Soie, Alessandro Baricco

Hervé Joncour a vécu une vie à l’image d’une étendue d’eau, à la fois agitée et calme selon les rides du vent sur sa peau aqueuse. Chacune des gouttes d’eau qui compose ce lac vital sont l’amour, la passion, la découverte, l’amitié, l’attente, le désir, la déception, la dévotion, la perte, sur lesquels il a mené sa barque au cours de ses expéditions « par là, toujours tout droit. Jusqu’à la fin du monde ».

Lorsqu’un soir Hervé Joncour reçoit de son amante exotique et sensuelle un idéogramme où sont blottis les mots  » Reviens ou je mourrai », il ne se doute pas que sa femme Hélène, restée à Lavilledieu, l’attend et n’en pense pas moins : « Je ne peux l’en empêcher. Et s’il veut aller là-bas, je peux seulement lui donner une raison de plus de revenir ».

Séparé par une mission sacrée pour son village, il vit une double vie, interprétant celle qui sied le mieux à l’environnement qui l’entoure. Au Japon, il se laisse porter par le courant au gré de ses découvertes en terre inconnue, découvrant une philosophie à l’image de son île, aquatique. Pour atteindre cet archipel, il lui faut traverser de froides étendues d’eau glacée, une Sibérie hostile où l’élément aquatique n’a d’égale que la peine qu’il doit taire en lui, pour se plonger dans les yeux de son amante à l’Est ou retourner dans l’étreinte chaleureuse de sa femme à l’Ouest. Peut-être que, à l’instar de ses sentiments, le toucher d’Hervé est devenu si distant et glacial que son étreinte n’est pas suffisante pour lui permettre d’avoir un enfant d’Hélène.

Il reste hanté par la femme sans nom d’Hara Kei, son hôte japonais. La voix de soie d’Hélène ne peut rien dans la rêverie d’Hervé Joncour. Il aime sa femme mais ne peut rien face à la torture de sa curiosité pour celle qui a été son amante : « Je n’ai même jamais entendu sa voix. […] C’est une souffrance étrange. […] Mourir de nostalgie pour quelque chose que tu ne vivras jamais ».
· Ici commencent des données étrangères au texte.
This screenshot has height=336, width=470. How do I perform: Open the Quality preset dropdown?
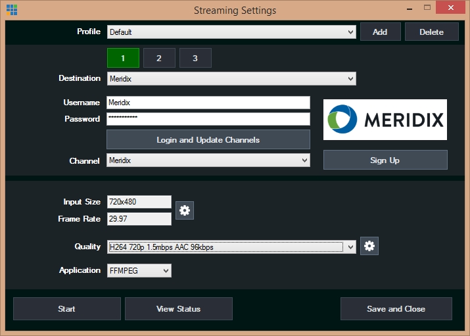coord(231,247)
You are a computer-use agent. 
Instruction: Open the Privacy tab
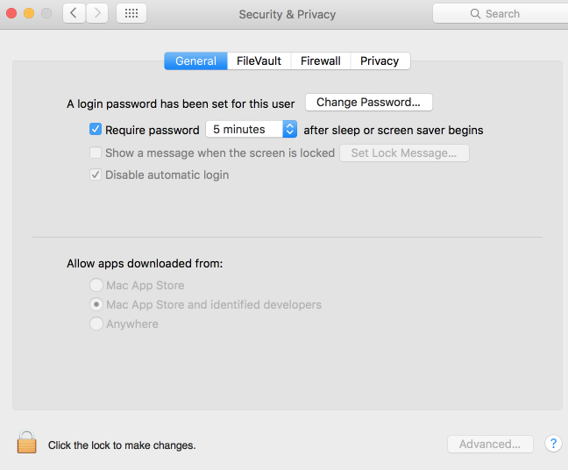380,61
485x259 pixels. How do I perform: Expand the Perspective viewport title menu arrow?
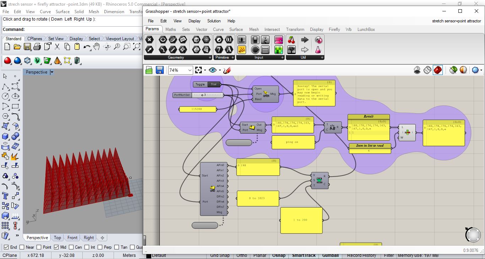[x=52, y=72]
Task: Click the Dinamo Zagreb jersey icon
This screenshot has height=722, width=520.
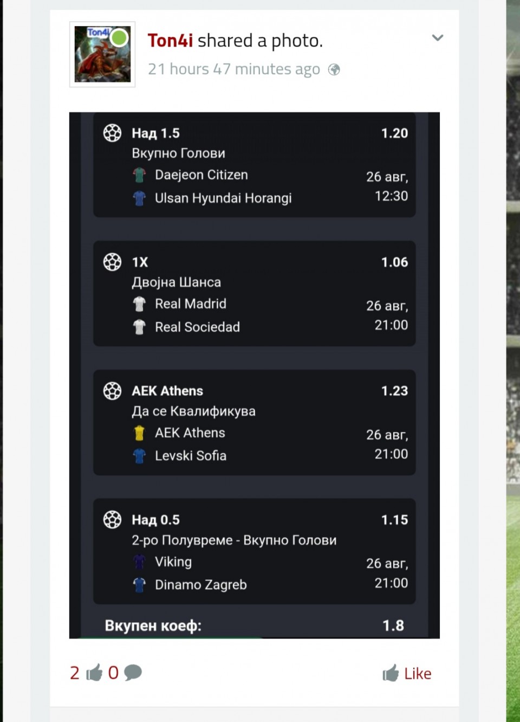Action: [x=140, y=585]
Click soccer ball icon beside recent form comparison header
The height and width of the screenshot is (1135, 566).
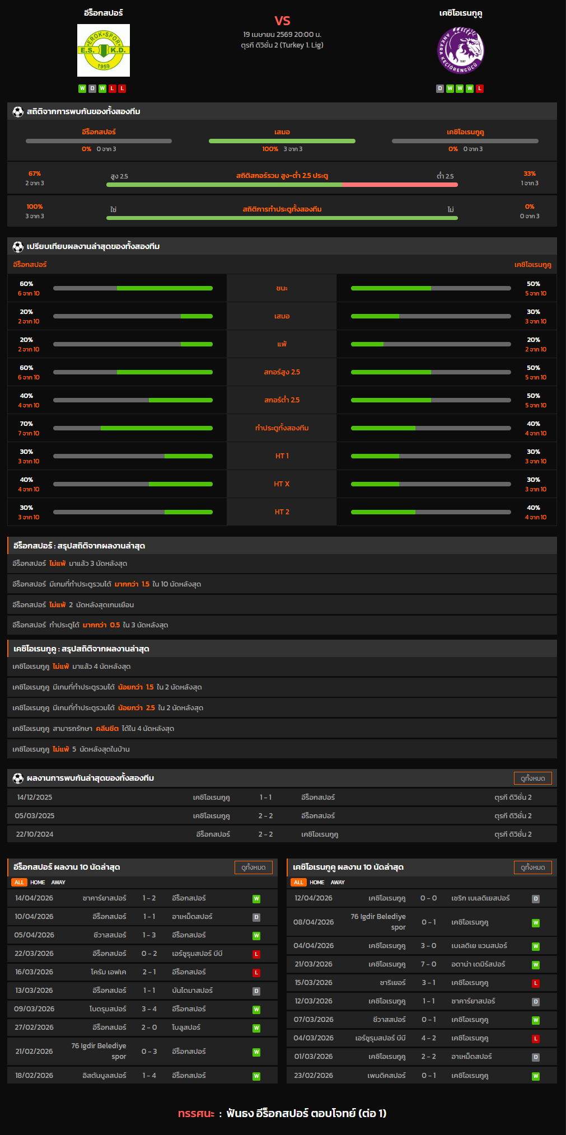pyautogui.click(x=18, y=246)
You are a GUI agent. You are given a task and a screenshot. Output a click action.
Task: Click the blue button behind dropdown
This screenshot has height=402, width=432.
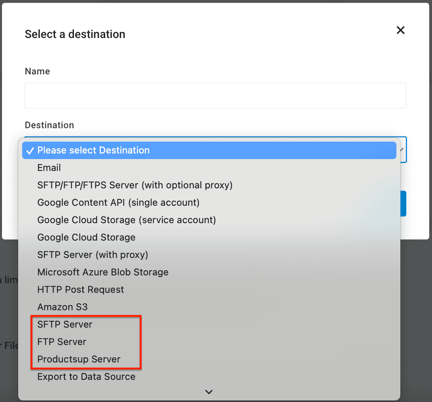404,204
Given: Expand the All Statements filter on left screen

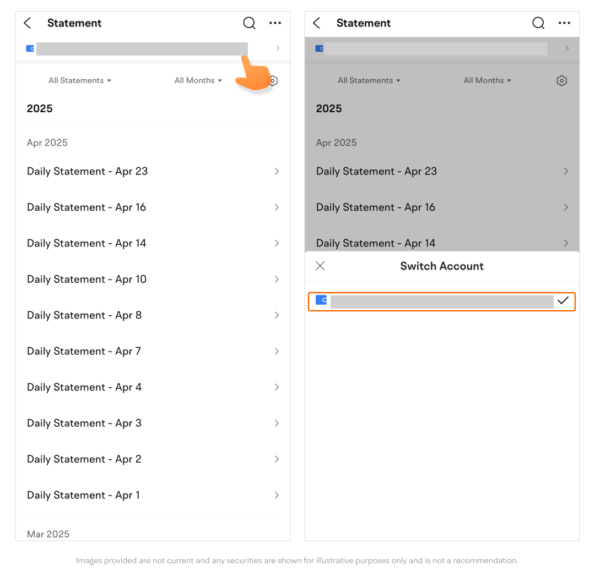Looking at the screenshot, I should coord(80,81).
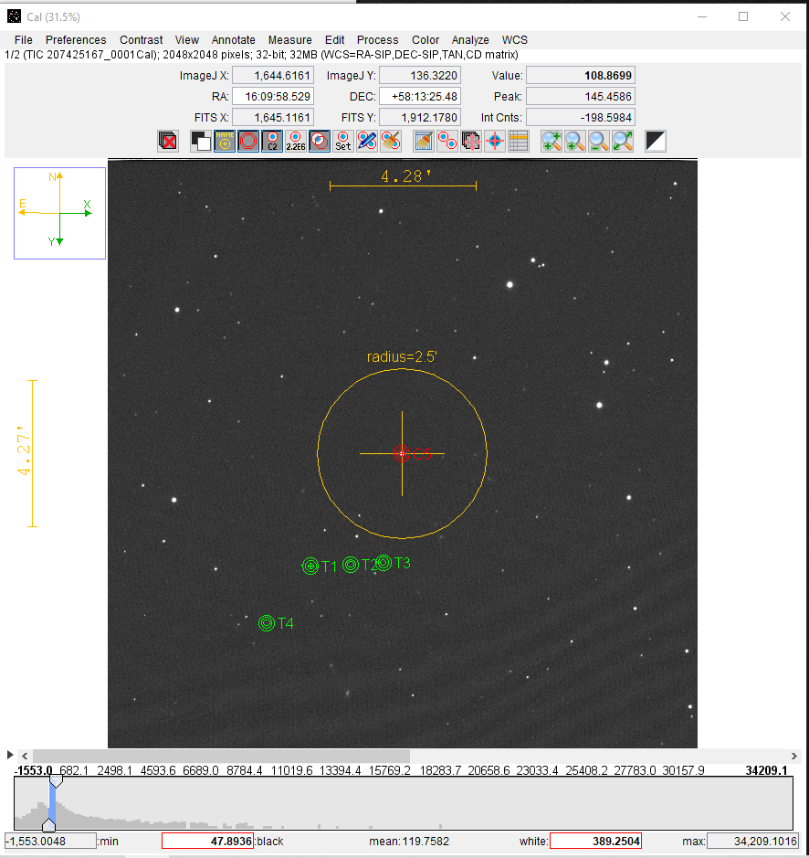Expand the Contrast menu

(x=141, y=40)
 Une vie à aimer, à voyager et à s’oublier. Oublier d’où on vient, qui nous aime, et finalement s’oublier dans sa rêverie. Noyé comme une goutte dans l’océan, par le flot des émotions. Son passé est dans un enclos à vers à soie, et son futur devant ses yeux.

 Et si finalement, la vie d’Hervé Joncour était à l’image d’une infusion de thé, un mélange de saveur immergé dans l’eau bouillante, éveillant nos sens. Nous la portons à nos lèvres, tout en gardant le goût d’une amertume sur notre palais.

Nous sommes peut-être de « ceux-là [qui] contemplent leur destin à la façon dont la plupart des autres contemplent une journée de pluie ».